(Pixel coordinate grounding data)
= = =
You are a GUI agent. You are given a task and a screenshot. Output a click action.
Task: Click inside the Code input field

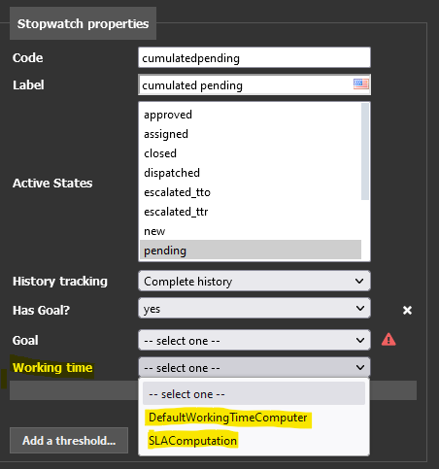[254, 57]
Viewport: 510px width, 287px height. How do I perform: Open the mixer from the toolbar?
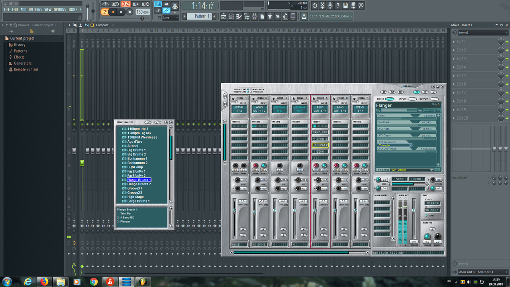(255, 16)
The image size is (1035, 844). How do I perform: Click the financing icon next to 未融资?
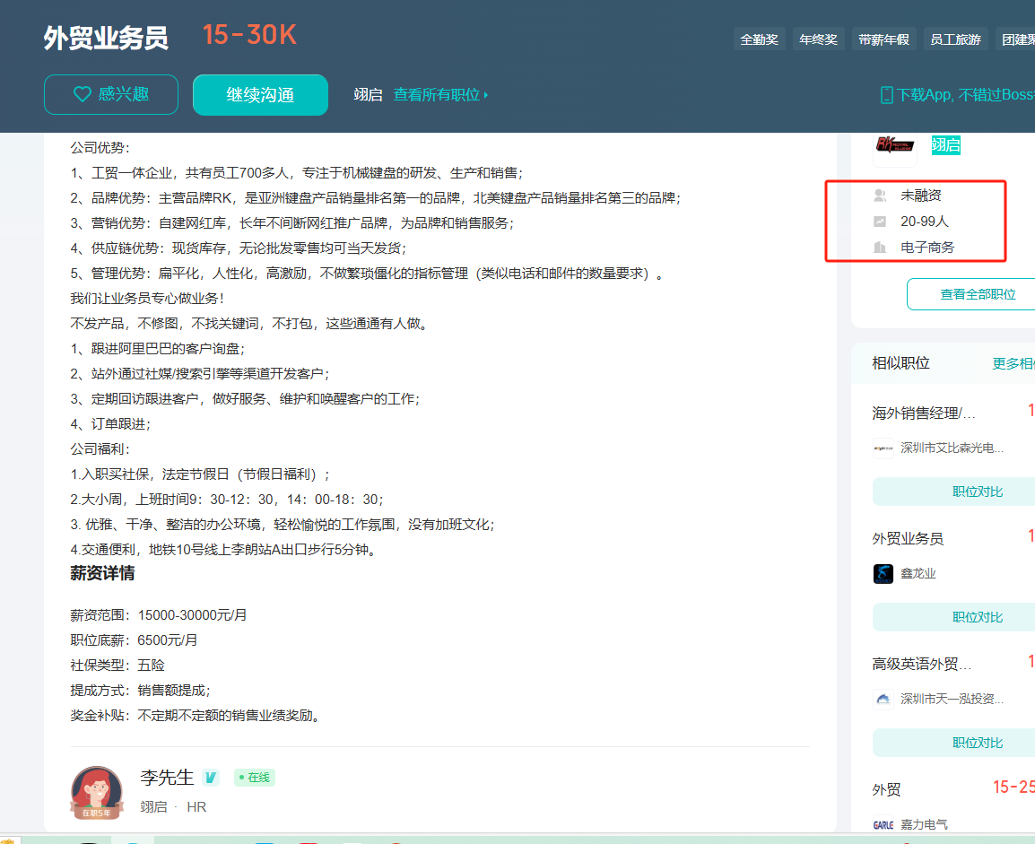[880, 195]
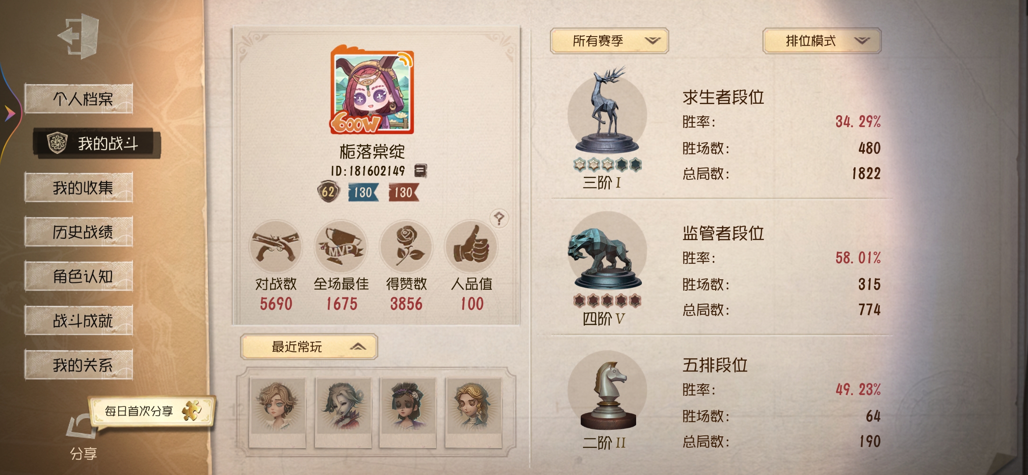Image resolution: width=1028 pixels, height=475 pixels.
Task: Expand the 所有赛季 season dropdown
Action: (609, 41)
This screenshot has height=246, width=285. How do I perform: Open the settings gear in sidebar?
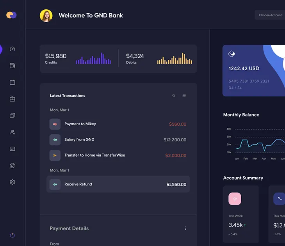click(12, 182)
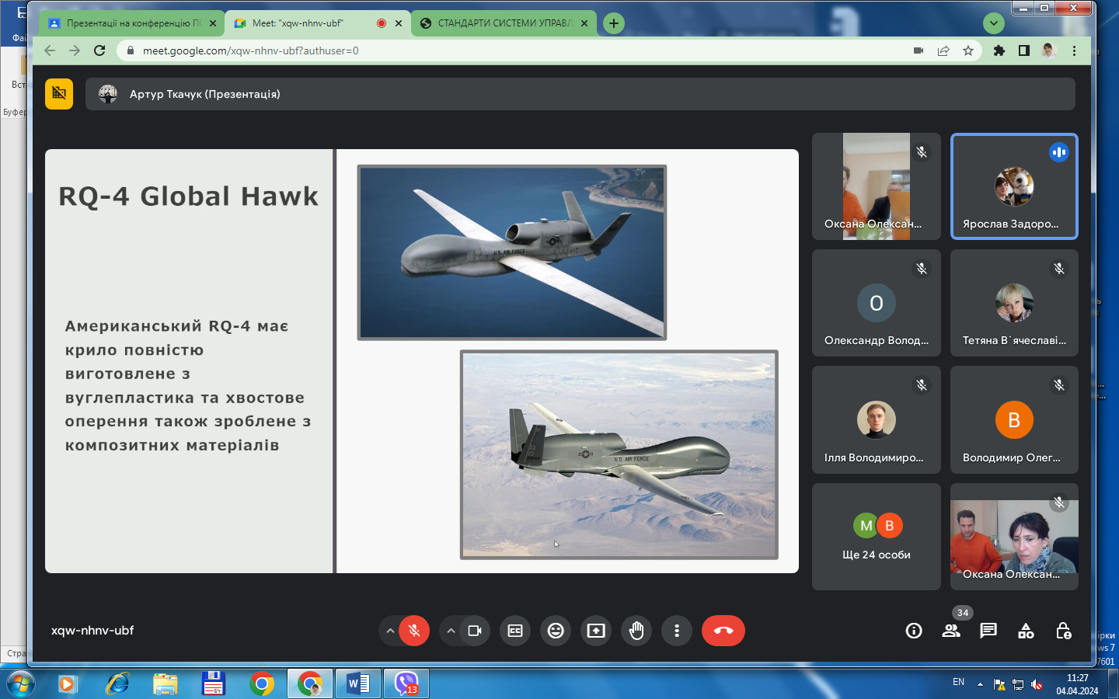The height and width of the screenshot is (699, 1119).
Task: Expand video settings arrow next to camera
Action: point(451,631)
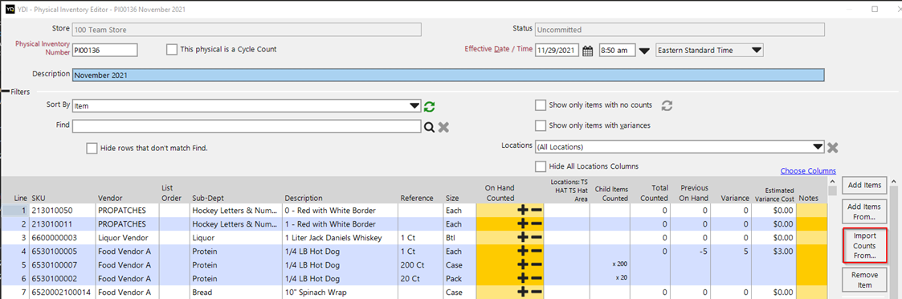This screenshot has height=299, width=902.
Task: Click the gray refresh icon near no counts
Action: pos(667,105)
= = =
An exact transcription of all the entries is required, without the pictures.

Written solution
You are a GUI agent. You are given a task and a screenshot. Output a click action.
Task: Click inside the Code input field

[254, 57]
Viewport: 510px width, 287px height. How do I perform: Open the mixer from the toolbar?
(255, 16)
The image size is (1035, 844). How do I perform: Click the financing icon next to 未融资?
[880, 195]
Image resolution: width=1028 pixels, height=475 pixels.
Task: Expand the 所有赛季 season dropdown
Action: (609, 41)
This screenshot has height=246, width=285. How do I perform: Open the settings gear in sidebar?
click(12, 182)
The height and width of the screenshot is (699, 1119).
Task: Expand video settings arrow next to camera
Action: point(451,631)
This screenshot has height=299, width=902.
Task: Click the gray refresh icon near no counts
Action: pos(667,105)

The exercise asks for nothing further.